╭─ RECORD EXTRACTS

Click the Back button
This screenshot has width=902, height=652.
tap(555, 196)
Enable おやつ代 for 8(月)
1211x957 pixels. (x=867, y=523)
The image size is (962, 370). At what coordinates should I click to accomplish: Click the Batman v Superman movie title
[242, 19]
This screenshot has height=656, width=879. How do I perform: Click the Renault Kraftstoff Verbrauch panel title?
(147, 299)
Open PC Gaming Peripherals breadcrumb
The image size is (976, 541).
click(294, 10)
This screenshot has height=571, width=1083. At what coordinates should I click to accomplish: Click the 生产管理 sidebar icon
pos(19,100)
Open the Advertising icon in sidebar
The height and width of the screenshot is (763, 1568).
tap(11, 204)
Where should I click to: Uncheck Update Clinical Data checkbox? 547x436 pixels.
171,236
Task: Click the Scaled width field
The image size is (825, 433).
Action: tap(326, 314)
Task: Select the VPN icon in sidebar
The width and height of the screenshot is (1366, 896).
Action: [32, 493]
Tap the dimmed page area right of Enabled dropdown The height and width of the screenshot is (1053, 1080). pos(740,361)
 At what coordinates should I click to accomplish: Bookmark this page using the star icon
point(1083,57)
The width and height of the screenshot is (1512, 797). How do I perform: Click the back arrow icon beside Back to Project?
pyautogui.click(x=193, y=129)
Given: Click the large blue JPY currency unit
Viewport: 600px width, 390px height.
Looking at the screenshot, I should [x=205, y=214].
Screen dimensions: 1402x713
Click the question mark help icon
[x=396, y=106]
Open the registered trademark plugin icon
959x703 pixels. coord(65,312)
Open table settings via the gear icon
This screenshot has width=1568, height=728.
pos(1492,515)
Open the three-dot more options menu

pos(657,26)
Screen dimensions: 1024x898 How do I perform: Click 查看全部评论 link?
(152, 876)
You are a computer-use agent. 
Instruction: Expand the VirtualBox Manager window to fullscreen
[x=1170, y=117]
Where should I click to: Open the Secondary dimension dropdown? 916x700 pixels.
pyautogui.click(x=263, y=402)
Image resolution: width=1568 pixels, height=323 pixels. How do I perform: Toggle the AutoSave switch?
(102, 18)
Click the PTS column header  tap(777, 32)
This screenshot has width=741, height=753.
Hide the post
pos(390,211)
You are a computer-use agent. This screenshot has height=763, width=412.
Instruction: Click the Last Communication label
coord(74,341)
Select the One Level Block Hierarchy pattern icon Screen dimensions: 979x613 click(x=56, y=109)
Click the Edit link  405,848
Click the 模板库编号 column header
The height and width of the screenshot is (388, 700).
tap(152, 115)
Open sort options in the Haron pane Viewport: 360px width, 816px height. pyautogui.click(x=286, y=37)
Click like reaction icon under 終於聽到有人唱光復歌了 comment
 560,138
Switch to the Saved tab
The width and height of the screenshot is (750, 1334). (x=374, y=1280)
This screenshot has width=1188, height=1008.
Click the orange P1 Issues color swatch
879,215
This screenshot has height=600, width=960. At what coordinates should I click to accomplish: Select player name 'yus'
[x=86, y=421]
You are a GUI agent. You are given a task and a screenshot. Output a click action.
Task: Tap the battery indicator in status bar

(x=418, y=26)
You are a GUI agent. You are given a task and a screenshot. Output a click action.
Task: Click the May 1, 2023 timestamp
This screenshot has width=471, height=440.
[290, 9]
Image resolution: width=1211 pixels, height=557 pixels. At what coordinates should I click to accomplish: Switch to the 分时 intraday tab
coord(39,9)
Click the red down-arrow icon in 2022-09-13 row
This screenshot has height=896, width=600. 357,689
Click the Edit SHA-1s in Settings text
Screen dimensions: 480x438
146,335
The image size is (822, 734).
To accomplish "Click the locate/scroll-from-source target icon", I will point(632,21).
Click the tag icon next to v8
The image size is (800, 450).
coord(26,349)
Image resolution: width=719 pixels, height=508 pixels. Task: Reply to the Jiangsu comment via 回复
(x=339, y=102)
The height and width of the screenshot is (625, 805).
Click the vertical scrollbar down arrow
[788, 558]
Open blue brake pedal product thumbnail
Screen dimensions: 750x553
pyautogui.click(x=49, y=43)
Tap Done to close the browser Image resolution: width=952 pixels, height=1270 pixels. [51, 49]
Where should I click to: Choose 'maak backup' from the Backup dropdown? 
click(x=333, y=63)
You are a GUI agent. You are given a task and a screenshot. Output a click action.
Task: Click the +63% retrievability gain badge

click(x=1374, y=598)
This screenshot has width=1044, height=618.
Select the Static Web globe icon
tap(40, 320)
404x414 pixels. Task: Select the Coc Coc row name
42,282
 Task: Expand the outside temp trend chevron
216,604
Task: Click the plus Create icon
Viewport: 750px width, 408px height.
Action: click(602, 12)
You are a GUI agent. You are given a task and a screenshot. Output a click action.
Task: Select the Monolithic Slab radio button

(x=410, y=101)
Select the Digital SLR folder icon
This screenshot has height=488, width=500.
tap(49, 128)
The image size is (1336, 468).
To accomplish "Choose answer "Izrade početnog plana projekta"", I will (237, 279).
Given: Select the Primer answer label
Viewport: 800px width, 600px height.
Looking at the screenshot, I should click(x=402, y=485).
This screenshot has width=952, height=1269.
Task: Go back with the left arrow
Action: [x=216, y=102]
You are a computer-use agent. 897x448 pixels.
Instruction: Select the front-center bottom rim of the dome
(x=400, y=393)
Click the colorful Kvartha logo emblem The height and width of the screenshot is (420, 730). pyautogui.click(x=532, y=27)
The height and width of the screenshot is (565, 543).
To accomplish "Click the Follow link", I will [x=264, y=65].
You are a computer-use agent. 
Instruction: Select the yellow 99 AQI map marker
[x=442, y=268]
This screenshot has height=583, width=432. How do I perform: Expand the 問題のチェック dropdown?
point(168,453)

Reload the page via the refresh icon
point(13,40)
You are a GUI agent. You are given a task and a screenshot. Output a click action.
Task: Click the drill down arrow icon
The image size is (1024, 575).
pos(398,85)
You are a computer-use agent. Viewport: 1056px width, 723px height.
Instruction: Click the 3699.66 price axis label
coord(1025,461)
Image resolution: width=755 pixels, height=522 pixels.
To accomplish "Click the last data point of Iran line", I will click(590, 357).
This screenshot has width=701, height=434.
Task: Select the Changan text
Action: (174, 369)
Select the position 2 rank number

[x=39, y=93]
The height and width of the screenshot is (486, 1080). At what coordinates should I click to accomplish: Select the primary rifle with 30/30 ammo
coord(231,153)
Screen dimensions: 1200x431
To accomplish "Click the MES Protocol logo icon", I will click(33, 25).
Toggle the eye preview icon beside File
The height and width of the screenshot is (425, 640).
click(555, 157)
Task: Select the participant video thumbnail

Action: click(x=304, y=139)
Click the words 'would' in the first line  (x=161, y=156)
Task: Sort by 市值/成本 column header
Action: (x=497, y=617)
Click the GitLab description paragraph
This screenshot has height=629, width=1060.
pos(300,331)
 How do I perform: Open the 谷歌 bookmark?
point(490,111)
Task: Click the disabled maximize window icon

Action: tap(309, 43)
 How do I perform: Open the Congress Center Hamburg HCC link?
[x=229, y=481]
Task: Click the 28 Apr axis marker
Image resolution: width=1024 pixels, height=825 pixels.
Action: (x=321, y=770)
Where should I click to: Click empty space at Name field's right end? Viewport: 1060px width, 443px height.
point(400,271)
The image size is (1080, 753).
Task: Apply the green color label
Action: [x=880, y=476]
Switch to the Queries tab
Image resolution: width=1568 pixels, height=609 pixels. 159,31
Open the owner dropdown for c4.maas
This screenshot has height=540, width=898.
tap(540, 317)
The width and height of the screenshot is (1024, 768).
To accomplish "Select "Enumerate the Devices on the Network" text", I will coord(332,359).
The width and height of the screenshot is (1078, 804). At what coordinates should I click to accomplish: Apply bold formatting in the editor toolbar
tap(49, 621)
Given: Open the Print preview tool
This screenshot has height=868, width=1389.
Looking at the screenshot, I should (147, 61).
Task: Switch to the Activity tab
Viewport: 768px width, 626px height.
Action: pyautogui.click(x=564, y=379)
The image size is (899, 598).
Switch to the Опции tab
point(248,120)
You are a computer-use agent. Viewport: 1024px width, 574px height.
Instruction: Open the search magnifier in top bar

╰─

-- YOUR GOAL --
Whenever the word "logo" shows up in a line of the entries, list that line.

-- RESPONSE TO THE EXERCISE --
Click the colorful Kvartha logo emblem The height and width of the screenshot is (420, 730). pyautogui.click(x=532, y=27)
To accomplish "Click the MES Protocol logo icon", I will click(33, 25).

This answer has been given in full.